Abigail you are an absolutely brilliant MAGNIFICENT human. I'm a clinical therapist working with queer/trans adults as well as men that perpetuate harm in relationships in very rural Nova Scotia, Canada. Being able to show your videos to my clients has been really groundbreaking for some and I just wanted to say thank you for making this content and having the courage to share <3 your videos not only educate the heck out of us all but you are funny, you are talented, you send shivers down my back every single time and now I can attest that your videos are changing many lives. I hope to support your work with more dollar bills very soon <3

@flux202

"You can't want a system of sovereign nations and also tell them what to do." America has left the chat.

@icannotchoose

Y'know, on one hand, the dictionary joke could get old. On the other hand, I want it to be in every episode just to see how it evolves.

@MrChildren87

I started uncontrollably cackling at “Baroness Plantation Warcrimes”! Also, her brother the upstanding door to door petrol salesman is incredibly prolific! Dude’s got some hustle. I love the continuity! Thank you for all the hard work, Abigail — you are an excellent teacher and a true craftsperson.

@memeengineer9253

"We are the investment risk" was an interesting nod to the profit motive that drives our whole world. This video has me wondering if there is any alternative for change under capitalism, aside from direct action.

@FarnhamJ07

Did you know that driving large nails into trees allows the tree to keep growing, but makes logging incredibly dangerous because the nail shatters chainsaws and huge sawmill blades? Thankfully most people who do that put big warning signs around and tell companies doing the logging that the trees are spiked, so they can avoid the area so workers doing the logging and in sawmills don't get hurt when the equipment explodes. If they keep sneaking by the laws against it, there might not be enough safe old growth forestland for them to log! What will those dastardly tree huggers think of next?

@Vicky-uv8ri

As a German, it is so adorable to watch you struggle with our insane pronounciation. It humanizes the amazing woman I learnt so much English from. Bless your subtitles!

@CoiN82

There was another protest in Germany lately where activists roped down off a brodge over a highway to protest against fossil fuels and a change in (public) transport.

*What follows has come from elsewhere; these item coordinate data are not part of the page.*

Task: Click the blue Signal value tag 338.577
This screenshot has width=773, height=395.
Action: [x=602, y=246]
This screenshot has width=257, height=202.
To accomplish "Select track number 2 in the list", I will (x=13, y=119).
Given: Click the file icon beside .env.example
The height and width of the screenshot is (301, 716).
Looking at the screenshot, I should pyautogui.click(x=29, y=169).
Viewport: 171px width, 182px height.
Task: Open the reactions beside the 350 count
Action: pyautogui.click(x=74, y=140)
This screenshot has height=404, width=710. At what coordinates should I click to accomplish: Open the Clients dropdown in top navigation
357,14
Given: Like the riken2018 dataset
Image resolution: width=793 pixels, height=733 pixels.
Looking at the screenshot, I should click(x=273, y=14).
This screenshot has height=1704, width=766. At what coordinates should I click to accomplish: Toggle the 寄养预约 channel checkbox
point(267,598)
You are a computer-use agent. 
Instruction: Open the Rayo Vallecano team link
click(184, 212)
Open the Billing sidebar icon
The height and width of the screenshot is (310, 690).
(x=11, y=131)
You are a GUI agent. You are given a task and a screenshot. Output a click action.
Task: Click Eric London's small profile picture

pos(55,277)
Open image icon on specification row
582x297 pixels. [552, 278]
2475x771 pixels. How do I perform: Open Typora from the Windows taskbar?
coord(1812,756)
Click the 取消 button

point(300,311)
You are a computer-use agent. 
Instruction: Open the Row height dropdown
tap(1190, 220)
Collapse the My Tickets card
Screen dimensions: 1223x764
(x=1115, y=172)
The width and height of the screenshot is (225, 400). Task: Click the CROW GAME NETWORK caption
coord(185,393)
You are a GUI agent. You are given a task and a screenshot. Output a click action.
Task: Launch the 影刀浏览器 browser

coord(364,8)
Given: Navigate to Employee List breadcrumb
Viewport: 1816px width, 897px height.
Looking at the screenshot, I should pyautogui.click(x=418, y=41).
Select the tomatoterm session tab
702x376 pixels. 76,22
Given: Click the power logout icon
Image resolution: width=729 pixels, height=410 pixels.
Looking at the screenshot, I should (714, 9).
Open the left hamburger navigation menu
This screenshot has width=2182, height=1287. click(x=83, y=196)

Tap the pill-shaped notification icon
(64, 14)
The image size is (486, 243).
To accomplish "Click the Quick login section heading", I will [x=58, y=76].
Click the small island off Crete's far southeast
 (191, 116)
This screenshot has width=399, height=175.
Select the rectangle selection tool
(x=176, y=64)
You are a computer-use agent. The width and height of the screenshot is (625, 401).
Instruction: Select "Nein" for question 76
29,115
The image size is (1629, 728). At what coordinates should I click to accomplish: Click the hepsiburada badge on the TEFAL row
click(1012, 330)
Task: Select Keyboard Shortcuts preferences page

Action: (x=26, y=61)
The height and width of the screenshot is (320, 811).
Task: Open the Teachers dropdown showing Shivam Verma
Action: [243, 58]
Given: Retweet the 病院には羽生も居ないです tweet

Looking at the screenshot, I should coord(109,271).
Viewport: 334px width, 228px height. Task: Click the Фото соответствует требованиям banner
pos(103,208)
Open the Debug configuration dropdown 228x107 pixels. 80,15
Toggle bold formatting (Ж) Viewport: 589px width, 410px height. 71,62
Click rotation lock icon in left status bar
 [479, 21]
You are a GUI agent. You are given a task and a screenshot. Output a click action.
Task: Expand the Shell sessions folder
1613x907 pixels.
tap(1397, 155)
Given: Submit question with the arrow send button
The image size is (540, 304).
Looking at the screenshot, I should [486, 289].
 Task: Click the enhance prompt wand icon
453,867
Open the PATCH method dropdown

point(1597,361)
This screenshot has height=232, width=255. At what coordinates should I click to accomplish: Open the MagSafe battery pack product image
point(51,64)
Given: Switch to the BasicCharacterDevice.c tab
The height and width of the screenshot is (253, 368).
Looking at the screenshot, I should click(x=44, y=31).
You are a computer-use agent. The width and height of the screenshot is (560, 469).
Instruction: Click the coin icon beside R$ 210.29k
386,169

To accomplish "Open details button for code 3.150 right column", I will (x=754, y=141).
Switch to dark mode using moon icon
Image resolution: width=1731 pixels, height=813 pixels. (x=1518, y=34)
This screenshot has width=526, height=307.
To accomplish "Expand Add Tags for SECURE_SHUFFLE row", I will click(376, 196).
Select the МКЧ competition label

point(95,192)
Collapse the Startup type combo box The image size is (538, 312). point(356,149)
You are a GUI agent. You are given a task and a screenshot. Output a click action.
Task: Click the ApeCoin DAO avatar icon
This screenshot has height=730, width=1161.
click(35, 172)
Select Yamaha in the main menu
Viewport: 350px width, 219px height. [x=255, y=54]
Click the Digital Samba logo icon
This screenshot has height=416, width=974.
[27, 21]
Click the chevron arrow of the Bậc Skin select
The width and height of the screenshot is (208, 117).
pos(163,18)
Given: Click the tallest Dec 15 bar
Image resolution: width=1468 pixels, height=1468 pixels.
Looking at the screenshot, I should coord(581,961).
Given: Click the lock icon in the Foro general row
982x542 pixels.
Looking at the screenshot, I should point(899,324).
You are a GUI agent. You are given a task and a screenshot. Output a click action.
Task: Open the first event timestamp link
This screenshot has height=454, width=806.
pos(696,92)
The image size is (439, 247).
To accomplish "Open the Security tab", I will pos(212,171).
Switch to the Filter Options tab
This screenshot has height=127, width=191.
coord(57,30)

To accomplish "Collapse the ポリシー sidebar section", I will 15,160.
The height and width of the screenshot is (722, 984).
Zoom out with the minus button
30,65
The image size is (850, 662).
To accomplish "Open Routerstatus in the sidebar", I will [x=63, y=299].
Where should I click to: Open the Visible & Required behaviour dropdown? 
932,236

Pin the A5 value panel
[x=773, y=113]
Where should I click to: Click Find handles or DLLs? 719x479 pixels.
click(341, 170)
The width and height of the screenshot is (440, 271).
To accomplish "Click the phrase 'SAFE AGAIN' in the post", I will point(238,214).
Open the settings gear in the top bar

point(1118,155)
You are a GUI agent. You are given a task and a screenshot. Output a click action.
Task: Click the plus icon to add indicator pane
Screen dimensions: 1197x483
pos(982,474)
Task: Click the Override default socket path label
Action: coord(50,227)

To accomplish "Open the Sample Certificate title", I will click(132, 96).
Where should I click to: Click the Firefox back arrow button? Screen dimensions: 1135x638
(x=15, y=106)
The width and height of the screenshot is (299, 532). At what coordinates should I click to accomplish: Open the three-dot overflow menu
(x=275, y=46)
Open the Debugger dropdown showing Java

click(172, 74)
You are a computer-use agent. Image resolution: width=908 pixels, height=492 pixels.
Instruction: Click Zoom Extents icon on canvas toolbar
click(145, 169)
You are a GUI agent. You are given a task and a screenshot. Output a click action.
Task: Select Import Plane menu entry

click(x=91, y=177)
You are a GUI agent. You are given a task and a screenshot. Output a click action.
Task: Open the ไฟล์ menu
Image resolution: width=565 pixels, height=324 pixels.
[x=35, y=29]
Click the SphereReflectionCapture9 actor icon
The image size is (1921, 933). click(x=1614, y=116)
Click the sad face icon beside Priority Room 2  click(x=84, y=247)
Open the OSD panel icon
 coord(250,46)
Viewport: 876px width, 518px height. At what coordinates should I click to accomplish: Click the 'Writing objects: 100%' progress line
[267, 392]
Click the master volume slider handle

The police closed the road to clear the protestors so that let to a traffic jam. Some kilometers back a driver could not react in time and crashed almost full speed into the end of the traffic. Now some people tried to make the protesters responsible for almost killing the people in the back of the traffic jam, some even demanding acts of physical violence against the activists. Thank you for your videos. They are always a delight to watch and think about!